Easy monetary policy coupled with underinvestment means that economic growth is supported by debt and, when this debt will no longer be sustainable, capital consumption will required to sustain GDP growth in absence of a boost in productivity. In time, if these conditions are allowed to prevail, they will cause GDP not only to slow but to eventually turn negative. 

We are now living under an illusion of prosperity – too many economic actors are focused on short-term consumption and have become accustomed to cheap debt funding. 

Indeed, we have many goods around us that we can buy; but what about their utility? What about the costs in making these goods? Have they paid for themselves? An economy with chronically low productivity, depended on low interest rates to serve a titanic amount of debt and with a labour force that has taken home less pay over the years would suggest that the answer the these questions is a clear “No”.  

The unrest in France, which is spreading to Belgium and the Netherlands are the latest signs that the economic system is no longer delivering for people – the first indications of this were Brexit and the election of Donald Trump.
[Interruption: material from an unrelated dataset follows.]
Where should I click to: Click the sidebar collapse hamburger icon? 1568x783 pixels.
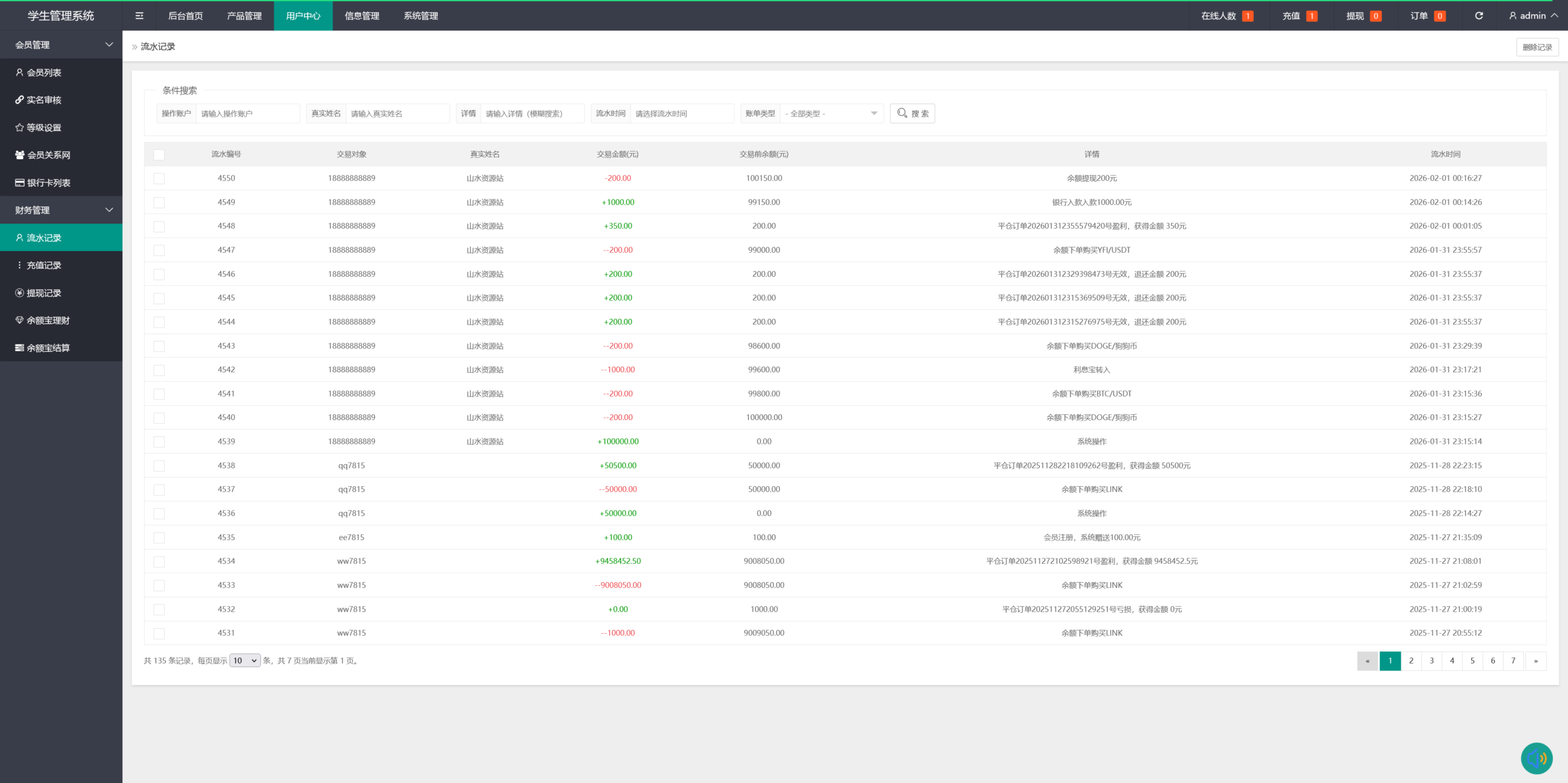[139, 16]
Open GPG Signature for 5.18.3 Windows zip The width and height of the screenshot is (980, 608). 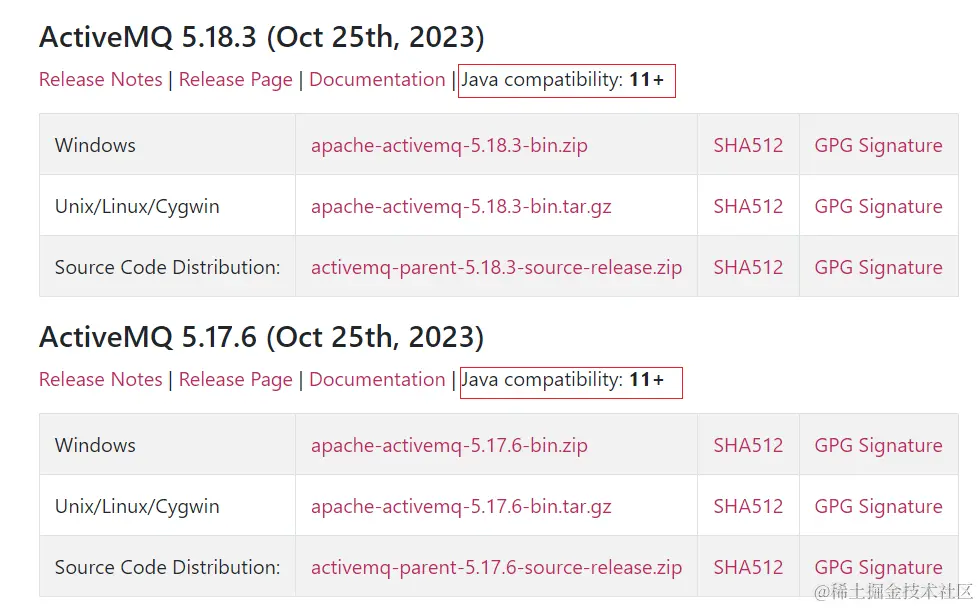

We believe that tensions will only increase from here until the large amounts of misallocated capital are cleared. 

What does it mean to investors?

No imbalance can prevail forever – sooner or later the system will correct it, either proactively, i.e. through political and economic action or forcefully, i.e. through social unrest, forced debt restructuring and abrupt changes in political leadership.

There are many factors at play that can see a correction of economic imbalances in a chaotic manner. That said, investors can hedge against these events.